Personal information
- Full name: Kate Elizabeth Shortman
- Nationality: British
- Born: 19 November 2001 (age 24) Bristol, England
- Height: 164 cm (5 ft 5 in)

Sport
- Sport: Swimming
- Strokes: Synchronised swimming
- Club: City of Bristol
- Coach: Yumiko Tomomatsu

Medal record
Representing Great Britain
Olympic Games
| Silver medal – second place | 2024 Paris | Duet |
World Championships
| Silver medal – second place | 2024 Doha | Duet technical routine |
| Bronze medal – third place | 2023 Fukuoka | Solo free routine |
| Bronze medal – third place | 2024 Doha | Duet free routine |
European Championships
| Silver medal – second place | 2024 Belgrade | Duet technical routine |
| Silver medal – second place | 2024 Belgrade | Duet free routine |
| Bronze medal – third place | 2026 Paris | Duet technical routine |
European Games
| Bronze medal – third place | 2023 Kraków-Małopolska | Duet free routine |

= Kate Shortman =

British synchronised swimmer

Kate Elizabeth Shortman (born 19 November 2001) is a British synchronised swimmer, the most successful in her nation's history. With partner Isabelle Thorpe, she won a silver medal at the 2024 Summer Olympics in the duet, the first medal won by Great Britain in the sport.

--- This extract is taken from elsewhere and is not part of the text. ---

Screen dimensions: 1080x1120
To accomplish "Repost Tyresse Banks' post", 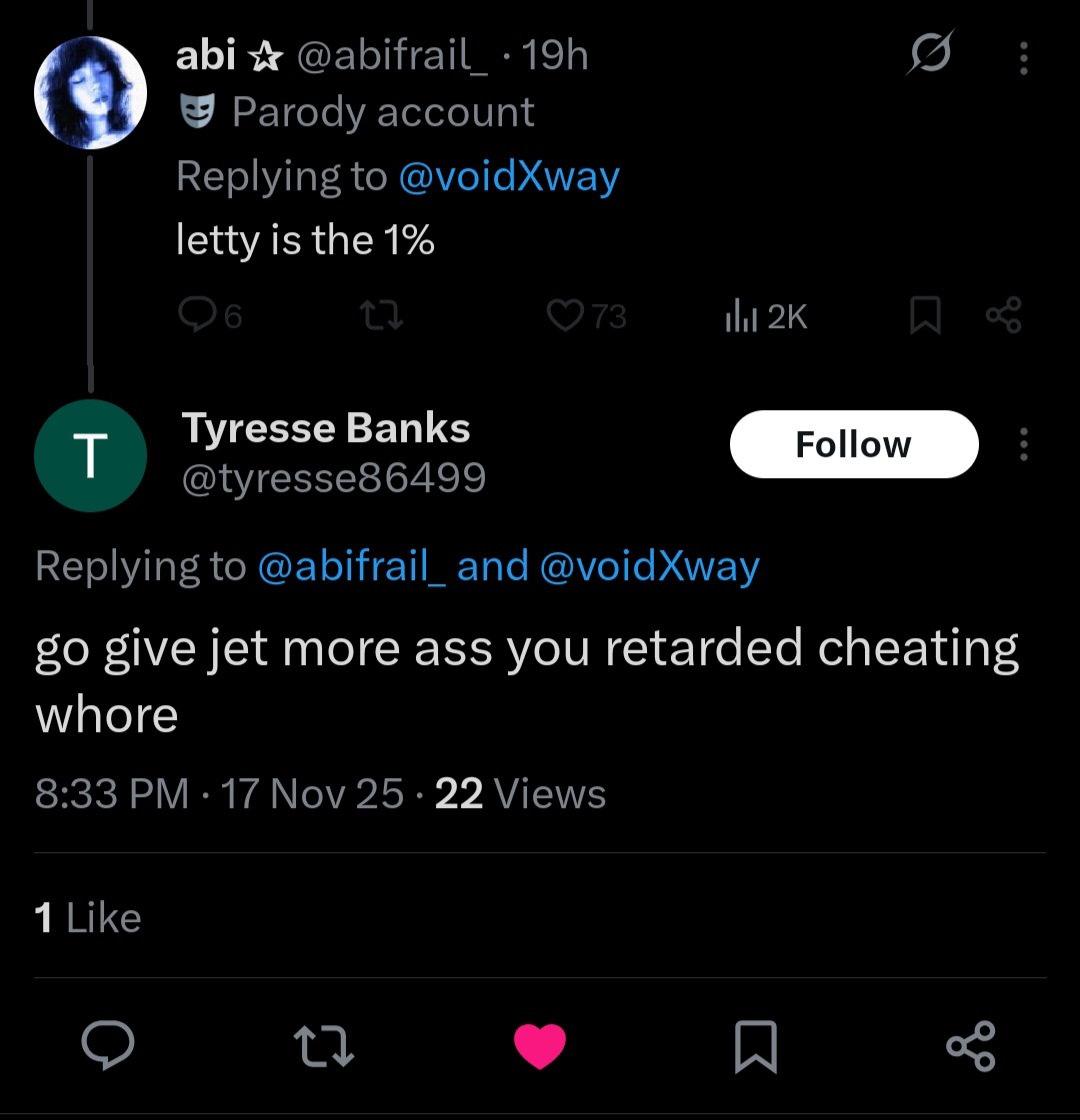I will click(324, 1046).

Shortman competed in the women's duet event at the 2020 Summer Olympics held in Tokyo, Japan. She has also represented Great Britain at the 2017 World Aquatics Championships in Budapest, Hungary, at the 2019 World Aquatics Championships in Gwangju, South Korea the 2022 World Aquatics Championships in Budapest, Hungary. In 2023 at the 2023 World Aquatics Championships in Fukuoka, she won a first world medal in the solo free routine, after winning a duet bronze with Thorpe at the 2023 European Games. The following year saw consistent silver medal success for Shortman and Thorpe in European, World and finally Olympic duet.

== Progression ==
At the 2019 World Aquatics Championships, she finished in 10th place in the solo technical routine and in 11th place in the solo free routine. Shortman and Isabelle Thorpe competed in the duet technical routine and duet free routine and they finished in 14th place in the preliminary round in both events.

In 2021, she competed in the solo free routine, the duet free routine and duet technical routine events at the 2020 European Aquatics Championships held in Budapest, Hungary.

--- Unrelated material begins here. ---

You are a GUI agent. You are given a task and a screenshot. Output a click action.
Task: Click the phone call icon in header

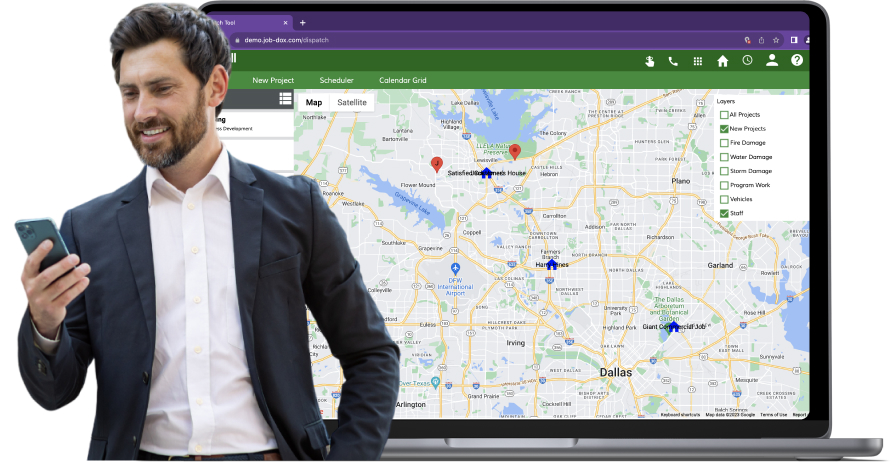673,61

She finished in 7th place in the solo technical routine at the 2022 World Aquatics Championships held in Budapest, Hungary. Shortman and Isabelle Thorpe finished in 9th place in the duet technical routine.

At the 2024 World Aquatics Championships in Doha, Thorpe and Shortman won the silver medal in the Duet technical routine competition, becoming the first Britons to do so. The pair followed this up with bronze in the Duet free routine competition. This ensured the duo's qualification for the 2024 Paris Olympics where they won a silver medal. This was the first ever medal for Great Britain in artistic swimming at the Olympics.

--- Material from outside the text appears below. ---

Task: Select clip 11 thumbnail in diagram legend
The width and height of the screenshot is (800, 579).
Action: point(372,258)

==Early life and education==
Shortman was born in Bristol. She attended Redland High School and Redmaids' High School before attending Clifton High School along with Isabelle Thorpe. Shortman earned a Bill Whiteley Scholarship to study International Management and French at the University of Bath.

Shortman and Thorpe train at the City of Bristol Swimming Club.